SIGGRAPH attendees are a sophisticated audience, so demoing Pearl in the VR Village last week led to some really interesting conversations. One thing I heard more than once was this idea that to do storytelling in VR, we have to throw out all the rules of traditional cinema. While I appreciate the swashbuckling spirit of that sentiment, I don’t think it’s actually true.
I had a life drawing instructor in college who used to teach us rules like “highlights are circular, and shadows are triangular.” As a math major, this really bothered me at the time, because taken literally it was provably false– just give me a flashlight and a grapefruit and I’ll show you! But that was missing his point. The human body is made of smooth, convex masses, and the highlights on them do indeed tend to be round. And when one limb casts a shadow on another, the contour of the shadow’s edge wraps around and hits the silhouette at an angle, forming a sharp point. In other words, “triangular”. So my teacher’s rule, within the context of human figure drawing, was totally valid and actually pretty insightful. But it wasn’t a law of nature, it was something he invented. And to construct it, he had to synthesize knowledge from human anatomy, physics, geometry, and visual perception.
The rules of filmmaking seem atomic and universal to us, but they’re not. Like the “triangular/circular” rule, they’re chimaeras, hybrid creatures assembled from bits of wisdom from different disciplines. They’re not real the way math and biology are real, we’re just so used to them that we mistake them for reality.

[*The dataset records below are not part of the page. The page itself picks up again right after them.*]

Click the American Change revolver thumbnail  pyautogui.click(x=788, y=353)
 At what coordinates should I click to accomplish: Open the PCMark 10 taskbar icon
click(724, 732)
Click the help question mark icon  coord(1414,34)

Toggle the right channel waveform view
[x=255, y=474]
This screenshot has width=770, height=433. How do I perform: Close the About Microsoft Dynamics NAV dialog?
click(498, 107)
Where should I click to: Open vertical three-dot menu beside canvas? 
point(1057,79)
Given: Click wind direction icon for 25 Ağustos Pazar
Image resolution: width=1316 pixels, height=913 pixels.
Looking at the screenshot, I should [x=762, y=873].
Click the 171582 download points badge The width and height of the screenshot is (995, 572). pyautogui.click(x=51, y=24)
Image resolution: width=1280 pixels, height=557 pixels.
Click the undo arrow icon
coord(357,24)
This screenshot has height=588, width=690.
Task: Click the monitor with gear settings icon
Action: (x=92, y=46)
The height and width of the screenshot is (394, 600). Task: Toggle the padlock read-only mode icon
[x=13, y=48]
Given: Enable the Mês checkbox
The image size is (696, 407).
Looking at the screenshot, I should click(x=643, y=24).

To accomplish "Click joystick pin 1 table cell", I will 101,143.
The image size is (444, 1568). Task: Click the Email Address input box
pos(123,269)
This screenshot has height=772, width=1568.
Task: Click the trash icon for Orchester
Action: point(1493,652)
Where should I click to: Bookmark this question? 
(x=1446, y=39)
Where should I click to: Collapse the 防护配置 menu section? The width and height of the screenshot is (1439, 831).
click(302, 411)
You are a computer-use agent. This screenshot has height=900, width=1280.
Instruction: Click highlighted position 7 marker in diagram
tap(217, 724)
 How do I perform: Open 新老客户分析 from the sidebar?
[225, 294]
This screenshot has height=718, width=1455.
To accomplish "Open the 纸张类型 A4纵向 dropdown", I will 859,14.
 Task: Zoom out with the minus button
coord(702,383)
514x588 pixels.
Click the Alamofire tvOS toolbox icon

For example, take film’s 180º rule. That’s the rule that says if you’re shooting a conversation between two characters, there’s an imaginary line connecting them, and when you cut from shot to shot, you always have to keep the camera on the same side of it. Cross that line, and you risk confusing your audience. This rule has elements of geometry (projecting 3D space to a plane), perception (how humans construct mental models of 3D space) and psychology (how we organize those models based on relationships between people). That’s a lot of moving parts! Now imagine trying to apply this rule to a VR experience where you can walk around the scene. Some of those elements change (the flat screen becomes a volume) but the perception and psychology parts are still there. So the question is not whether to keep the 180º rule or throw it away. The question to ask is which parts do we keep, and what else do we add into the mix, to construct a new rule that works for VR?
For VR storytelling, we shouldn’t have to throw out the rules of the mediums we know and love. But we can unpack them, dismantle them into their component parts, and analyze them at a deeper level than we’re used to doing. And that’s going to be a fun way to spend the next few years, for all of us.